In 2005 and 2009, the military vigorously intervened to elect and reelect their candidate, Mahmoud Ahmadinejad, as president, with disastrous results. People revolted in the streets and the regime paid a high price. In 2013 and 2017 the military’s candidates did not have a chance, and Hassan Rouhani was easily elected and reelected.
Even Ahmadinejad, the military backed candidate, during his second term began to show defiance to the Supreme Leader, who enjoys the dogged loyalty of the IRGC.
Nevertheless, we were recently reminded again of the IRGC’s influence when Foreign Minister Javad Zarif was left in the dark about Syrian President Bashar Assad’s visit to Iran, after which Zarif immediately tendered his resignation. Instead of meeting with the foreign minister, Assad met with IRGC Quds force commander Qassem Soleimani, further proof that the military represents Iran in the region; not the foreign ministry.
Meanwhile, Rouhani has also attacked the military’s role in the economy. He has said that companies set up by state actors outside the jurisdiction of the government play a counter-productive role, since they are not accountable to private owners and not accountable to the government. He reiterated that Supreme Leader Ayatollah Ali Khamenei has also spoken several times about the military disengaging from economic activities.
Judging by their rhetoric, the IRGC are pursuing the following agenda:
First, with the help of the state broadcaster, dozens of websites, and Friday prayer leaders, they divide society into “true Jihadi revolutionaries” and Westernized Iranians who are not to be trusted.

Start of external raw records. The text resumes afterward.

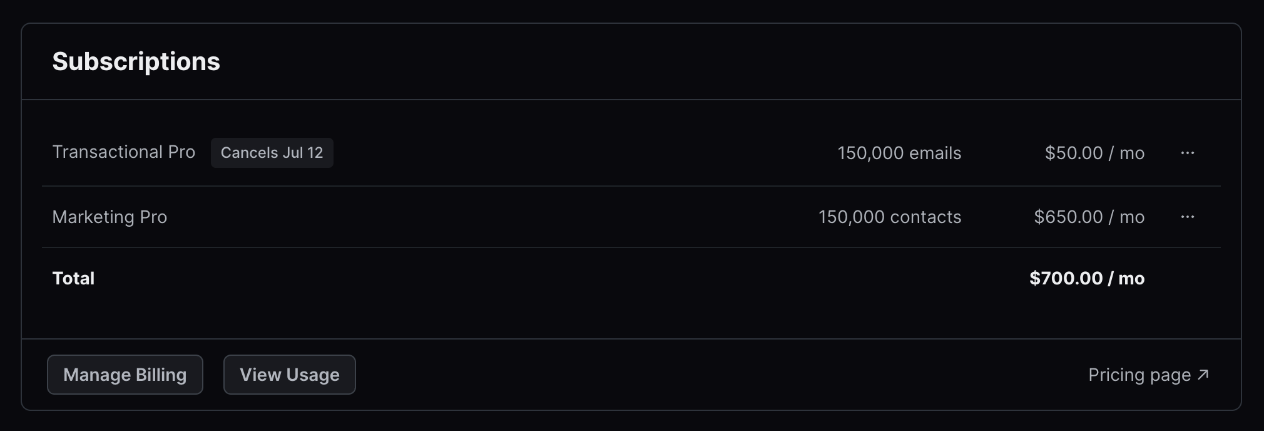Select the Transactional Pro plan name

pyautogui.click(x=124, y=152)
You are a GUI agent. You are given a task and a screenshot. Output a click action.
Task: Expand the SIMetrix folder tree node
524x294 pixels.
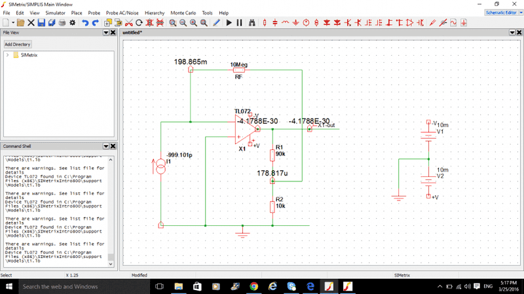point(7,55)
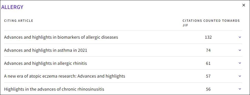Click the 61 citations count
The image size is (250, 95).
pos(208,63)
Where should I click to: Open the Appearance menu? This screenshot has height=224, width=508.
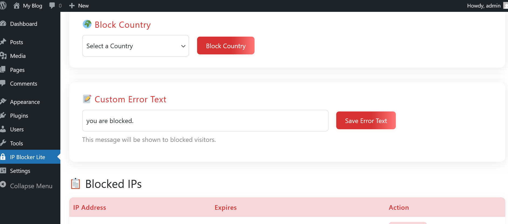tap(25, 102)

Second, they are bent on keeping Iran from normal relations with the West by labeling the nuclear agreement as “treason” and not allowing Iran to accept laws against money-laundering and terror-financing demanded by the Financial Action Task Force (FATF). In this case they are completely opposed to Zarif. The FATF requirements are not just Western demands. If Iran refrains from accepting these conditions, no one will do business with the country’s financial system; neither China nor South Africa—not even the Russians, as Zarif has publicly argued.
Third, they try to portray the Rouhani government as the culprit for the country’s economic problems, while they are the ones who are responsible for creating non-transparent monopolies, and along with Khamenei, have pursued a foreign policy that has led to Iran’s economic isolation.
Fourth, IRGC affiliates and their hardliner allies constantly call for Rouhani’s resignation.
The power struggle between hardliners and centrists within the ruling establishment presents an opportunity for civil society and democratic forces to strengthen labor unions and various other grass-roots organizations.
But while the infighting can be exploited by pro-democracy civil society, one mustn’t forget that centrists such as Rouhani and Zarif prevent war and they should be defended on those grounds.
In historical examples of successful transitions to democracy, there has always been an alliance of democracy and civil society activists with centrists. The two must band together to prevent the military from tightening its grip on the country to a stranglehold, as has been the case in Pakistan and Egypt.